I got choked up several times today when my father visited and was disappointed with how he acted. Amazing at 35 I'm still looking for his fucking approval/happiness/excitement about what I'm doing. I headed for the shower and balled after he left and all I could think of was - I can't do this. I was able to pull my head out of my ass and get it together for a visit with my mom and nephew and felt awkwardly like I cheating on him with these two other kids. My mom visited twice today, the first time bringing the girls Hello Kitty bathroom accessories (shower curtain, tooth brush holder, towels, washclothes and matching bathroom rug) and an abundance of snacks and toys. The girls were so excited, you would have thought it was Christmas. They were so grateful and politely thanked her.

I went to put Little girl down for her first nap and she screamed bloody murder, you would have thought someone was trying to harm her. I rubbed her back, got her water, changed her diaper and told her I would be here when she woke up from her nap. I set the timer on the stove for 10 minutes and let her cry it out. She ended up falling asleep and we went through the same thing this evening at night time. D reminded me, she doesn't know anything else but her core people leaving her, no wonder she is freaked out about this. She started to bond with us today and is worried we might leave.

I just killed the bottle of Ragapple lassie Syrah from Kate, I think I have had one glass every night for about a week or so and I'm going to start homework.

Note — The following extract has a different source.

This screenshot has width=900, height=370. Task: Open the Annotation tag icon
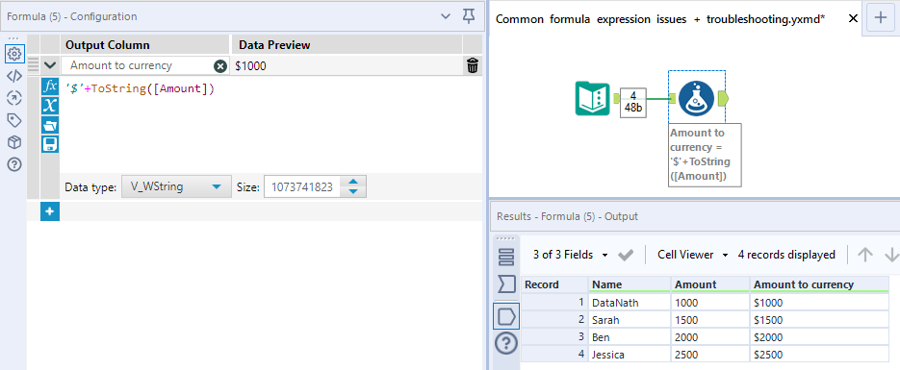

We had a long talk last night before we went to bed and agreed that the girls will probably go back to Birth parents in July. Parents are clean and working their program, though they still have to overcome their other challenges of securing a job, housing (girls have a separate bedroom so living with grandparents or a hotel doesn't count - THANK GOD) and a car. Our case manager ensured us that if the parents arent cleaned up by July the court will probably start the termination of reunification services and that means no more free bus passes and treatment programs. We'll cross that bridge if A) it really does exist and B) it falls in our path. If the girls get reunited, we will contact the agency and explain that we are only open for straight adoption. We are even toying with the idea of private adoption.

I can't do this again.

6 comments:

kate said...

Woah. What a crazy 24 hrs. I'm alternately furious with the former foster mom, hopeful for you, and at the same time hopeful that the birth parents can get their shit together. I KNOW that you and D will be FAR superior parents, but there's this tiny piece of me that always hopes that people can overcome addiction problems and be better people. Unfortunately, when they fail (and true addicts always seem to fail at least once), if they have kids, it's a terrible situation for everyone.

It sounds like the girls are sweet and are adjusting well. I sincerely hope that you get to have them around for as long as possible. And if not, then I totally understand saying that you will only do straight adoption or private adoption. What a gut wrenching thing to have to do- raise children, only to be told, "Thanks for doing an awesome job, but we're taking them away to give them back to these people who neglected them so terribly that we had to take them out of that home for their safety. " Yeah, way to make you feel awesome... Grr.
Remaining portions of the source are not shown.